Cambiamos de clima, de ropa, de casa, de vida. Vemos el mar todos los días. Aprendimos con certeza a predecir el clima. Nos convertimos en piratas, en marinos, en grandes navegantes, en mitos, en leyendas y en fantasmas. Establecimos con facilidad las tan ansiadas rutinas. Aparecieron naturalmente entre las posibilidades y las limitaciones. Comimos nuevos manjares, nuevos dulces. Ya no nos pican los zancudos. Aparecieron en nuestro lenguaje los bicitaxis, los nísperos, las mariamulatas, las gaviotas, los pelícanos, las murallas, los corozos, los bollos, la cotidianidad de las patillas. Visibles fragatas, transatlánticos, bergantines, y veleros. Convivimos con la piel y la desnudez. Mamá a vuleto a jugar intensamente, a hacer castillos, a cavar, a tirarse por un rodadero, a montar en los columpios. El bicitaxi también es un juego. Volvimos a dormir juntos.
Ha sido una importante oportunidad de reinventarse. Pero también de afianzar lo que no cambia. De reencontrarse.

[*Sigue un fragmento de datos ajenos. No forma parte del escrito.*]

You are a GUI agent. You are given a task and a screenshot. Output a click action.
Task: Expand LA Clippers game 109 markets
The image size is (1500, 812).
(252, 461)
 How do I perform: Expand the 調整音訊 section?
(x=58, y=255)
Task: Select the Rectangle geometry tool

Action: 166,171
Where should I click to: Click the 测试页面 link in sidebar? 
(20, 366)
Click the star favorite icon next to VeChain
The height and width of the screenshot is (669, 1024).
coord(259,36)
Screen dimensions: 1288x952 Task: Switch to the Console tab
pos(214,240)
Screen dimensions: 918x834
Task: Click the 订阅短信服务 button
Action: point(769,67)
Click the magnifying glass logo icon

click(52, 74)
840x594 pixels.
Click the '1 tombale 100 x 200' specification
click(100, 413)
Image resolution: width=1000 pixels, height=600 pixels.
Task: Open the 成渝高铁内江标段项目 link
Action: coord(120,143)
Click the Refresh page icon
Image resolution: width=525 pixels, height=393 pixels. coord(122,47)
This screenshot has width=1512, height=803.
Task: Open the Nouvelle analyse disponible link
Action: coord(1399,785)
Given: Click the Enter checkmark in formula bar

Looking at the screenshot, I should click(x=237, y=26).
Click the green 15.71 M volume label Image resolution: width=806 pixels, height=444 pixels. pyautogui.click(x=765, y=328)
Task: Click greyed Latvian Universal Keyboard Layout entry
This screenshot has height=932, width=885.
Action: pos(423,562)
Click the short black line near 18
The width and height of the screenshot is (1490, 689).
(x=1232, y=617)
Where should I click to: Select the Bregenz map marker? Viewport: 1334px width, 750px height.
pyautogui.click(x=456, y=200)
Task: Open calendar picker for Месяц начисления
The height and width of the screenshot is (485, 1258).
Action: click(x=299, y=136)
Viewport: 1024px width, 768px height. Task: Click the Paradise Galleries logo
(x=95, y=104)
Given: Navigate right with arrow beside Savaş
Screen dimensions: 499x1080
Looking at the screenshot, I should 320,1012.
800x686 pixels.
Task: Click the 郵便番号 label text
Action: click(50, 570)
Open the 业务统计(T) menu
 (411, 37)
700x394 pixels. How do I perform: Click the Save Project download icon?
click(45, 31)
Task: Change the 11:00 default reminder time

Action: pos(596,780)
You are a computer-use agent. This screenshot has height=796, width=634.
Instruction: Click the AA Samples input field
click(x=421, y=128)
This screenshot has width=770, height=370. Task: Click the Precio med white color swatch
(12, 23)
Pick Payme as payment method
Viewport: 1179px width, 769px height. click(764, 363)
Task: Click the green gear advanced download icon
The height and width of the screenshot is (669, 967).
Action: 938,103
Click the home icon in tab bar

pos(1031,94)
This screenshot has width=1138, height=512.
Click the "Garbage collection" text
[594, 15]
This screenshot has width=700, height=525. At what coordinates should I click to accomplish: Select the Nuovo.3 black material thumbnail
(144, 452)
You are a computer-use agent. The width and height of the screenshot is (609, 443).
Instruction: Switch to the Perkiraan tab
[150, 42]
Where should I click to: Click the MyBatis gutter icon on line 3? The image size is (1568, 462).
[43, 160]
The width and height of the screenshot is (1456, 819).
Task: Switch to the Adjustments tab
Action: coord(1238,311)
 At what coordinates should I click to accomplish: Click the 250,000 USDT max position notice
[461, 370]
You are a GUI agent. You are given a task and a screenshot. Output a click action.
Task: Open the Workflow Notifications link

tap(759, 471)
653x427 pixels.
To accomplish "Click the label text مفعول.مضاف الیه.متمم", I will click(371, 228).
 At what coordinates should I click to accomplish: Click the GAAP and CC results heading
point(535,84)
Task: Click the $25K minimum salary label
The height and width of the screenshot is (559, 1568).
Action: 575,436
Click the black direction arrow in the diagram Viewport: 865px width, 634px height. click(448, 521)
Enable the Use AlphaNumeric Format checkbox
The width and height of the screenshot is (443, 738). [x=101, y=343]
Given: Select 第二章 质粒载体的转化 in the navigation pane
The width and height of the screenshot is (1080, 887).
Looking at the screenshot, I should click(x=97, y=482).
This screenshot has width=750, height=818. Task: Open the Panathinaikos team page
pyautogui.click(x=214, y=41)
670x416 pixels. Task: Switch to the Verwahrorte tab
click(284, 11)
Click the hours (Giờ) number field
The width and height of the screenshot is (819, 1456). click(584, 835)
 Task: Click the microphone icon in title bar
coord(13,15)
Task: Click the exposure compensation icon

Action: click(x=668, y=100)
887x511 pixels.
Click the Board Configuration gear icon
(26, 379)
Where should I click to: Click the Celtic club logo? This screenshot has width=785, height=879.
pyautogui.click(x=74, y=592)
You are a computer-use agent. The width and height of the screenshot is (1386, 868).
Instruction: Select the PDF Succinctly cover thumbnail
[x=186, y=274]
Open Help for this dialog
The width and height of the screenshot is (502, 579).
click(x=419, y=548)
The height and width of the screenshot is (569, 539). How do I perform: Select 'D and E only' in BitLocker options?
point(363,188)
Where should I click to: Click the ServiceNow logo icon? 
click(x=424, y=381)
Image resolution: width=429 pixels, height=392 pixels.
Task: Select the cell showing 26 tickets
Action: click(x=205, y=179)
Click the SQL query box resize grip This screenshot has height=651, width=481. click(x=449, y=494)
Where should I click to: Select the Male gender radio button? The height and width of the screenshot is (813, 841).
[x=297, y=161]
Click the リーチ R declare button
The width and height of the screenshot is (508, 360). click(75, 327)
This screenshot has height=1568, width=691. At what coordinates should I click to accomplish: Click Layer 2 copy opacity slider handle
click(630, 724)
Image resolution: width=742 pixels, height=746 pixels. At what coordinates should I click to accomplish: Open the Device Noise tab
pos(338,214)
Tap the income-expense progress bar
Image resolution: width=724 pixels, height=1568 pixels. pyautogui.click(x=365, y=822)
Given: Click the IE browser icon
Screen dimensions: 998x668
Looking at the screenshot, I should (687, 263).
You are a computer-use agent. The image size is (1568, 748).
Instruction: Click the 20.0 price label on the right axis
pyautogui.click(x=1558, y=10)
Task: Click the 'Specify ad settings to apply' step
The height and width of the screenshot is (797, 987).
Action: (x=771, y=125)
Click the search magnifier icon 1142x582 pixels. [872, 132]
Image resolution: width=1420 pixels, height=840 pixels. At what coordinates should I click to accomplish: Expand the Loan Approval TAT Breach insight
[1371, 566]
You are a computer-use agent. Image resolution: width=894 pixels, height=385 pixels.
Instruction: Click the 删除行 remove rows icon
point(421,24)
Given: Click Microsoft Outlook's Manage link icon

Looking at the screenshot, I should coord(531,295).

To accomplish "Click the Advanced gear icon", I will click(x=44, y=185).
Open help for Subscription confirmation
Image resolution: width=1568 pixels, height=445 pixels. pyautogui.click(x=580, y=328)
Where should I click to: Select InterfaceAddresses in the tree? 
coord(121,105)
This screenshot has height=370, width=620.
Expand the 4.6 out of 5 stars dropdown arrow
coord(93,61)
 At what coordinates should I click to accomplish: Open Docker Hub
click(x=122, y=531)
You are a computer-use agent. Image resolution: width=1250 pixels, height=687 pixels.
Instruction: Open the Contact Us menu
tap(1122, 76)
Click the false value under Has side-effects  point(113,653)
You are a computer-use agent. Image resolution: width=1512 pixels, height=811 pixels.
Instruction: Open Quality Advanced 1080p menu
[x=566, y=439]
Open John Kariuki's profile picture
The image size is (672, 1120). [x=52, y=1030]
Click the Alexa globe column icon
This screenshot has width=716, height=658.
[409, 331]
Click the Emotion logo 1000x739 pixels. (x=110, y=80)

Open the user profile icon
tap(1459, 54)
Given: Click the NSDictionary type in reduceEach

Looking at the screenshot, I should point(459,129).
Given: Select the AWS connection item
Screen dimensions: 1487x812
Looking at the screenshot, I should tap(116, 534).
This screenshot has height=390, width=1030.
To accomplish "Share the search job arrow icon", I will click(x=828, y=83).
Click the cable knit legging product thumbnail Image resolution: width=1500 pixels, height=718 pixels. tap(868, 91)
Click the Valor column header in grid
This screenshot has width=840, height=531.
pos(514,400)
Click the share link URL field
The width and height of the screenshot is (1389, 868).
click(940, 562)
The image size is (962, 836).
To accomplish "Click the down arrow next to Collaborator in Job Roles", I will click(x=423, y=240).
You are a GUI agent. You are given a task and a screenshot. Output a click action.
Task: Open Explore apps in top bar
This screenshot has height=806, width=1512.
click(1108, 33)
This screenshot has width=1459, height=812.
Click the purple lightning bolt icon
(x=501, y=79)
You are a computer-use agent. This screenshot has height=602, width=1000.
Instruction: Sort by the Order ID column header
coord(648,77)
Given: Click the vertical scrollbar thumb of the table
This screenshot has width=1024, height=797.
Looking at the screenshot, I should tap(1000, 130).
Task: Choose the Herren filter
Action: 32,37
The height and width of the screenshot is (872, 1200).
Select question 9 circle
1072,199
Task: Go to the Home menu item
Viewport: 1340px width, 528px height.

Nos hacen falta amigos, a los tres, a mi por que no puedo estar con ellos, a ellos, porque como en Bogotá, la inserción toma su tiempo. Y tiempos específicos entre nosotros: Soledad para Rodrigo, tardes de sol con Rosario. Papá sigue en Bogotá pese a la esperanza que amanece con Rodri todas las mañanas. Hace calor! Mamá se preocupa con frecuencia. Aquí hemos conocido a una mamá iracunda. Hemos cocinado poco. Nos da alergia. Y asma, por el aire acondicionado. Caminar es sinónimo de ampolla y agua, de arena. Nos hacen falta los nuestros. Y aquí no tenemos mascota—aunque los vecinos nos prestan las suyas por un rato, para jugar (Muñeca y Lucas).
Todo en la vida tiene dos caras. No sé cómo decidir…no sé.